Wednesday, May 19, 2010

PowerShell

Ok, so I know I'm not a huge proponent of Micro$oft products, but I'd have to say this one is pretty good. I just started learning powershell about a month ago for my job and I already have some pretty sweet scripts written that save me tons of time.

What is it exactly? It's the latest scripting environment from Microsoft that includes a shell (basically a command console like a DOS window on steroids) and a new scripting / command language. It's M$'s way of catching up with the UNIX world and shell scripting.

The neatest feature of the scripting language I think is the fact that everything is an object and that you can pipe objects to other object's methods to produce results. For instance, the following script shows how to write your own ping function.
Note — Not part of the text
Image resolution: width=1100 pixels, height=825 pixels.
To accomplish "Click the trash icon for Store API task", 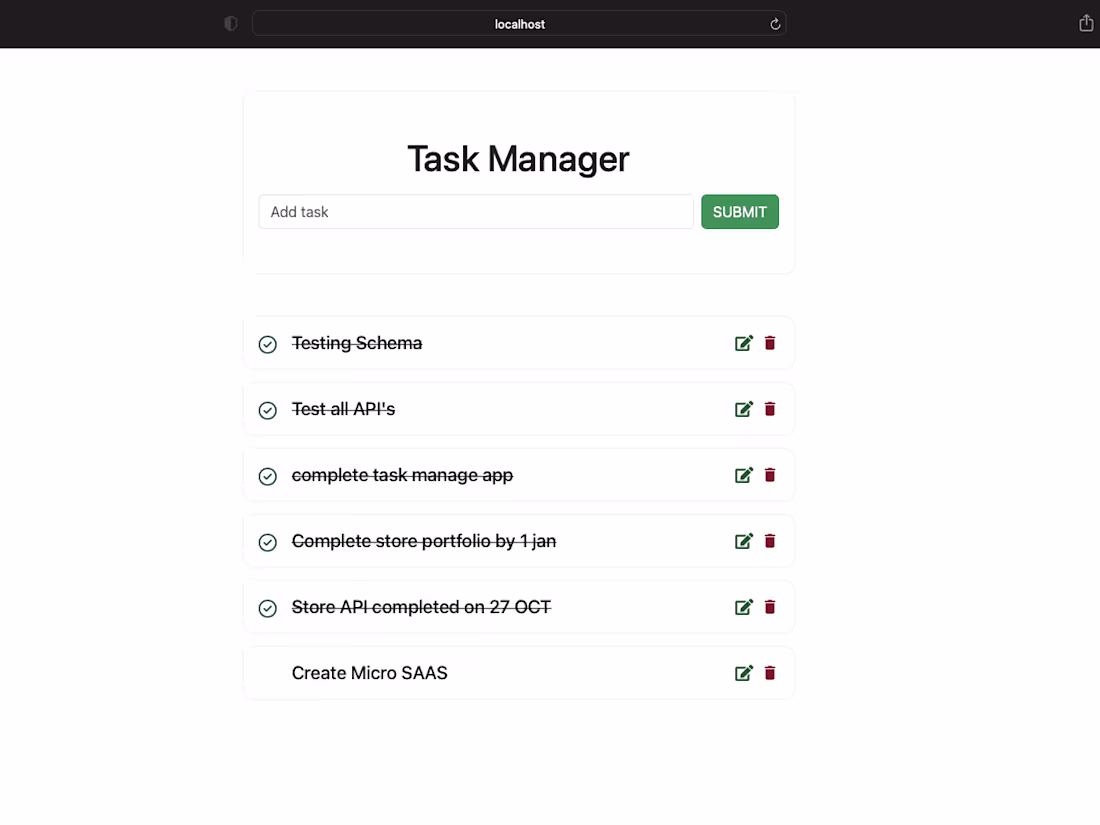I will coord(770,607).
$ping = new-object System.Net.NetworkInformation.Ping
$result = [System.Net.Dns]::GetHostByName("$strComputer")
$result.AddressList (PIPE) ForEach-Object {

$Reply = $ping.send($_.IPAddressToString)
if($Reply.status -eq "Success")
{
$Reply (PIPE) Select-Object Status,Address,RoundTripTime (PIPE) Format-Table
}else{
write-host "Host $strComputer ($_) ping FAILED with response:" $Reply.status
}
}


Produces the following:

yahoo.com

Status Address RoundtripTime
------ ------- -------------
Success 72.30.2.43 84

Status Address RoundtripTime
------ ------- -------------
Success 98.137.149.56 88

Status Address RoundtripTime
------ ------- -------------
Success 209.191.122.70 40

Status Address RoundtripTime
------ ------- -------------
Success 67.195.160.76 32

Status Address RoundtripTime
------ ------- -------------
Success 69.147.125.65 33


As you can see from this, you can also create and use objects that belong to the .Net framework. If you're any kind of developer, you can see the power in this. You can even go as far as using the Windows.Forms objects to create a GUI for your scripts and interact with the user with text boxes, lists, labels, buttons, etc. Crazy stuff!

For some reason my code above won't show the pipe character, so in it's place, I'll use "(PIPE)".